### [SHORT PROBLEM]
Rewrite the lines below, substituting "Which point should I click to accomplish" for every "At what coordinates should I click to accomplish" and leaving everything else unchanged.

### [PROVIDED RECORDS]
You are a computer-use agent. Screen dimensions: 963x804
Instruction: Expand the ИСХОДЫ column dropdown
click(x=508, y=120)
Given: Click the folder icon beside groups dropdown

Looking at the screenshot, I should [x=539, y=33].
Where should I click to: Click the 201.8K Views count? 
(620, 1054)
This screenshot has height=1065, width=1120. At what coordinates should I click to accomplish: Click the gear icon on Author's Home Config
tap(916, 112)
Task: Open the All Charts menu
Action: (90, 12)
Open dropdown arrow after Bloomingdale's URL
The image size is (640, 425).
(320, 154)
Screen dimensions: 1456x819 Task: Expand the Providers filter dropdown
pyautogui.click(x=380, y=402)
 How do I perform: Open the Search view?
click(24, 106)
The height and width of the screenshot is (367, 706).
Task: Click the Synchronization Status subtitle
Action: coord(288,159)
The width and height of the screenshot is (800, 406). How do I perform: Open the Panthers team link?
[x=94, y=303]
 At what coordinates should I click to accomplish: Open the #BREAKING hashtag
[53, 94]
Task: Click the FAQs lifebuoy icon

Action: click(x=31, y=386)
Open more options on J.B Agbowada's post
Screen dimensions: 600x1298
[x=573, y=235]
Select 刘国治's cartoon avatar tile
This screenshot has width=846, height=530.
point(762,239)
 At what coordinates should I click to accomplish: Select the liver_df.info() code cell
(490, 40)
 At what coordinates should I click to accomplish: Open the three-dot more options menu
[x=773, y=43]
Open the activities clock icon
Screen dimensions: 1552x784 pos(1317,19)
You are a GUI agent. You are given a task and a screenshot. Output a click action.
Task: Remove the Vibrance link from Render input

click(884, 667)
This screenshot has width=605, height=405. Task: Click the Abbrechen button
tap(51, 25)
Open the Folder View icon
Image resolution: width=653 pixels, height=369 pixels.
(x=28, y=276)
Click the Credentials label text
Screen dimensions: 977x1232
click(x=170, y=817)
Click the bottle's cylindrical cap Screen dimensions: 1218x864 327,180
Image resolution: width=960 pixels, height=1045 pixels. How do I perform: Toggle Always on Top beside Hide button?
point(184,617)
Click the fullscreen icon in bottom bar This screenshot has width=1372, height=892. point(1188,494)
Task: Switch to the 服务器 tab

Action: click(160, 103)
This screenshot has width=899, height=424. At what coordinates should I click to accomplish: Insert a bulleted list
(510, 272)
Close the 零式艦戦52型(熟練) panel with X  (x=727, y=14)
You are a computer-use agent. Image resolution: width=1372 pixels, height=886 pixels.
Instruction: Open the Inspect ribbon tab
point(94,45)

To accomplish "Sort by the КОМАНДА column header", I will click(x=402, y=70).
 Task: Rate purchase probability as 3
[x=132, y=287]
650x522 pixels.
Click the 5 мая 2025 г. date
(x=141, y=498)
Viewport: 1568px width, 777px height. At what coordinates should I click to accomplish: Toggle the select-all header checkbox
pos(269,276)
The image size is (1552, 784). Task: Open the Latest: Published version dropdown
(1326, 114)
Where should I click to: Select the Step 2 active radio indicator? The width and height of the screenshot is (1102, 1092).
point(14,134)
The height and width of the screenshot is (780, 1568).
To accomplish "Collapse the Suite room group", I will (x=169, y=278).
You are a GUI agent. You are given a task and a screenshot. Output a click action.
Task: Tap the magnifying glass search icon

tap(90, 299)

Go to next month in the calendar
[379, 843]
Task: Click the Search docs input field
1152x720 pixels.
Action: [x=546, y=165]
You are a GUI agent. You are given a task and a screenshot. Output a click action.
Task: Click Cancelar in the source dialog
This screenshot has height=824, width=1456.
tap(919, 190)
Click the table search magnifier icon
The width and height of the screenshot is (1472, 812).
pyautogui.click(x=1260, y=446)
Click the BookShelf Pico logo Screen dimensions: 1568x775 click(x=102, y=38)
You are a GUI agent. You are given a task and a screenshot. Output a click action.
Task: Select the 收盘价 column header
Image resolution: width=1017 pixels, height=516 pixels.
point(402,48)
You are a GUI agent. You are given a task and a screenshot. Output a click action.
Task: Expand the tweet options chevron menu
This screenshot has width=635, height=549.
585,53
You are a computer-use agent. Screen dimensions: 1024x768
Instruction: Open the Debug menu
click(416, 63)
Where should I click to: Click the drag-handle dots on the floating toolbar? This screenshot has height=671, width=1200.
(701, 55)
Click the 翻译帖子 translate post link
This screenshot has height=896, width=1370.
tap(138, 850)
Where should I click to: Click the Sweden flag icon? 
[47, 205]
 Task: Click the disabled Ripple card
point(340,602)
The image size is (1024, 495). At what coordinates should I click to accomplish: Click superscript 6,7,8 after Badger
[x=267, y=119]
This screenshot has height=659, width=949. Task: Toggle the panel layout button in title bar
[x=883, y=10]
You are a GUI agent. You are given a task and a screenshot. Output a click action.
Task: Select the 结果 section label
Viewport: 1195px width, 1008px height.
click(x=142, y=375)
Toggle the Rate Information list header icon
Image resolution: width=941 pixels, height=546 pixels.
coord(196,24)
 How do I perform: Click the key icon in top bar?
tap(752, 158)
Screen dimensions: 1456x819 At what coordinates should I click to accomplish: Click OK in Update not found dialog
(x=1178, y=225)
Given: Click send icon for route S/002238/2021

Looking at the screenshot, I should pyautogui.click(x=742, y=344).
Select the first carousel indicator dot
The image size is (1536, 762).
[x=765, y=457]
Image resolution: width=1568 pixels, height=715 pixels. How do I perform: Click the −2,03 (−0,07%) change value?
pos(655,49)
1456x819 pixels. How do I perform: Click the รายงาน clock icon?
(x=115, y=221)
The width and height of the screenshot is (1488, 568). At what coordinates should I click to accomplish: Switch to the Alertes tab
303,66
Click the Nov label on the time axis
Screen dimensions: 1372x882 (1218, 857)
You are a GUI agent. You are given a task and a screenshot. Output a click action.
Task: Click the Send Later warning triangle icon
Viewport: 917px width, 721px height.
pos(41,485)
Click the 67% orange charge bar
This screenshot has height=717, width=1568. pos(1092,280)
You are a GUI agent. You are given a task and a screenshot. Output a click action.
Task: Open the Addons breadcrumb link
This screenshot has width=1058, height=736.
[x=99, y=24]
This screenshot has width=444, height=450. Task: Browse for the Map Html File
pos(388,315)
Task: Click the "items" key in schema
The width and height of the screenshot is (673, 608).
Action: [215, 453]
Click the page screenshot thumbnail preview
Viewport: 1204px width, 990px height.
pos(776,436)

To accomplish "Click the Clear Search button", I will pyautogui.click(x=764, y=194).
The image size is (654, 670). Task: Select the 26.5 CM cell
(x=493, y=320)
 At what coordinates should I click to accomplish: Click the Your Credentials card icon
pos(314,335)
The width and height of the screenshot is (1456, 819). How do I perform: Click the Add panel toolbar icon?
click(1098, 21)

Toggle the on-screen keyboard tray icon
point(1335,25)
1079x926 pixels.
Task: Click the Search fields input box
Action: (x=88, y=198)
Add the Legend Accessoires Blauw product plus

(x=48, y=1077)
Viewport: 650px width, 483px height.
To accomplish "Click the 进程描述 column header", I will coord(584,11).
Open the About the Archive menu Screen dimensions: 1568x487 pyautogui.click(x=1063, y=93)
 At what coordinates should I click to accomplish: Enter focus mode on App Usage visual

### [WORKED SOLUTION]
You are a computer-use agent. Screen dimensions: 963x804
Instruction: Expand the ИСХОДЫ column dropdown
click(x=508, y=120)
Given: Click the folder icon beside groups dropdown

Looking at the screenshot, I should [x=539, y=33].
Where should I click to: Click the 201.8K Views count? 
(620, 1054)
This screenshot has height=1065, width=1120. Which point should I click to accomplish: Click the gear icon on Author's Home Config
tap(916, 112)
Task: Open the All Charts menu
Action: (90, 12)
Open dropdown arrow after Bloomingdale's URL
The image size is (640, 425).
(320, 154)
Screen dimensions: 1456x819 Task: Expand the Providers filter dropdown
pyautogui.click(x=380, y=402)
 How do I perform: Open the Search view?
click(24, 106)
The height and width of the screenshot is (367, 706).
Task: Click the Synchronization Status subtitle
Action: coord(288,159)
The width and height of the screenshot is (800, 406). How do I perform: Open the Panthers team link?
[x=94, y=303]
 Which point should I click to accomplish: Open the #BREAKING hashtag
[53, 94]
Task: Click the FAQs lifebuoy icon

Action: click(x=31, y=386)
Open more options on J.B Agbowada's post
Screen dimensions: 600x1298
[x=573, y=235]
Select 刘国治's cartoon avatar tile
This screenshot has width=846, height=530.
point(762,239)
 Which point should I click to accomplish: Select the liver_df.info() code cell
(490, 40)
 Which point should I click to accomplish: Open the three-dot more options menu
[x=773, y=43]
Open the activities clock icon
Screen dimensions: 1552x784 pos(1317,19)
You are a GUI agent. You are given a task and a screenshot. Output a click action.
Task: Remove the Vibrance link from Render input

click(884, 667)
This screenshot has width=605, height=405. Task: Click the Abbrechen button
tap(51, 25)
Open the Folder View icon
Image resolution: width=653 pixels, height=369 pixels.
(x=28, y=276)
Click the Credentials label text
Screen dimensions: 977x1232
click(x=170, y=817)
Click the bottle's cylindrical cap Screen dimensions: 1218x864 327,180
Image resolution: width=960 pixels, height=1045 pixels. How do I perform: Toggle Always on Top beside Hide button?
point(184,617)
Click the fullscreen icon in bottom bar This screenshot has width=1372, height=892. point(1188,494)
Task: Switch to the 服务器 tab

Action: click(160, 103)
This screenshot has width=899, height=424. Which point should I click to accomplish: Insert a bulleted list
(510, 272)
Close the 零式艦戦52型(熟練) panel with X  (x=727, y=14)
You are a computer-use agent. Image resolution: width=1372 pixels, height=886 pixels.
Instruction: Open the Inspect ribbon tab
point(94,45)

To accomplish "Sort by the КОМАНДА column header", I will click(x=402, y=70).
 Task: Rate purchase probability as 3
[x=132, y=287]
650x522 pixels.
Click the 5 мая 2025 г. date
(x=141, y=498)
Viewport: 1568px width, 777px height. Which point should I click to accomplish: Toggle the select-all header checkbox
pos(269,276)
The image size is (1552, 784). Task: Open the Latest: Published version dropdown
(1326, 114)
Where should I click to: Select the Step 2 active radio indicator? The width and height of the screenshot is (1102, 1092).
point(14,134)
The height and width of the screenshot is (780, 1568).
To accomplish "Collapse the Suite room group", I will (x=169, y=278).
You are a GUI agent. You are given a task and a screenshot. Output a click action.
Task: Tap the magnifying glass search icon

tap(90, 299)

Go to next month in the calendar
[379, 843]
Task: Click the Search docs input field
1152x720 pixels.
Action: [x=546, y=165]
You are a GUI agent. You are given a task and a screenshot. Output a click action.
Task: Click Cancelar in the source dialog
This screenshot has height=824, width=1456.
tap(919, 190)
Click the table search magnifier icon
The width and height of the screenshot is (1472, 812).
pyautogui.click(x=1260, y=446)
Click the BookShelf Pico logo Screen dimensions: 1568x775 click(x=102, y=38)
You are a GUI agent. You are given a task and a screenshot. Output a click action.
Task: Select the 收盘价 column header
Image resolution: width=1017 pixels, height=516 pixels.
point(402,48)
You are a GUI agent. You are given a task and a screenshot. Output a click action.
Task: Expand the tweet options chevron menu
This screenshot has width=635, height=549.
585,53
You are a computer-use agent. Screen dimensions: 1024x768
Instruction: Open the Debug menu
click(416, 63)
Where should I click to: Click the drag-handle dots on the floating toolbar? This screenshot has height=671, width=1200.
(701, 55)
Click the 翻译帖子 translate post link
This screenshot has height=896, width=1370.
tap(138, 850)
Where should I click to: Click the Sweden flag icon? 
[47, 205]
 Task: Click the disabled Ripple card
point(340,602)
The image size is (1024, 495). Which point should I click to accomplish: Click superscript 6,7,8 after Badger
[x=267, y=119]
This screenshot has height=659, width=949. Task: Toggle the panel layout button in title bar
[x=883, y=10]
You are a GUI agent. You are given a task and a screenshot. Output a click action.
Task: Select the 结果 section label
Viewport: 1195px width, 1008px height.
click(x=142, y=375)
Toggle the Rate Information list header icon
Image resolution: width=941 pixels, height=546 pixels.
coord(196,24)
 How do I perform: Click the key icon in top bar?
tap(752, 158)
Screen dimensions: 1456x819 Which point should I click to accomplish: Click OK in Update not found dialog
(x=1178, y=225)
Given: Click send icon for route S/002238/2021

Looking at the screenshot, I should pyautogui.click(x=742, y=344).
Select the first carousel indicator dot
The image size is (1536, 762).
[x=765, y=457]
Image resolution: width=1568 pixels, height=715 pixels. How do I perform: Click the −2,03 (−0,07%) change value?
pos(655,49)
1456x819 pixels. How do I perform: Click the รายงาน clock icon?
(x=115, y=221)
The width and height of the screenshot is (1488, 568). Which point should I click to accomplish: Switch to the Alertes tab
303,66
Click the Nov label on the time axis
Screen dimensions: 1372x882 (1218, 857)
You are a GUI agent. You are given a task and a screenshot. Output a click action.
Task: Click the Send Later warning triangle icon
Viewport: 917px width, 721px height.
pos(41,485)
Click the 67% orange charge bar
This screenshot has height=717, width=1568. pos(1092,280)
You are a GUI agent. You are given a task and a screenshot. Output a click action.
Task: Open the Addons breadcrumb link
This screenshot has width=1058, height=736.
[x=99, y=24]
This screenshot has width=444, height=450. Task: Browse for the Map Html File
pos(388,315)
Task: Click the "items" key in schema
The width and height of the screenshot is (673, 608).
Action: [215, 453]
Click the page screenshot thumbnail preview
Viewport: 1204px width, 990px height.
pos(776,436)

To accomplish "Click the Clear Search button", I will pyautogui.click(x=764, y=194).
The image size is (654, 670). Task: Select the 26.5 CM cell
(x=493, y=320)
 Which point should I click to accomplish: Click the Your Credentials card icon
pos(314,335)
The width and height of the screenshot is (1456, 819). How do I perform: Click the Add panel toolbar icon?
click(1098, 21)

Toggle the on-screen keyboard tray icon
point(1335,25)
1079x926 pixels.
Task: Click the Search fields input box
Action: (x=88, y=198)
Add the Legend Accessoires Blauw product plus

(x=48, y=1077)
Viewport: 650px width, 483px height.
To accomplish "Click the 进程描述 column header", I will coord(584,11).
Open the About the Archive menu Screen dimensions: 1568x487 pyautogui.click(x=1063, y=93)
 Which point should I click to accomplish: Enter focus mode on App Usage visual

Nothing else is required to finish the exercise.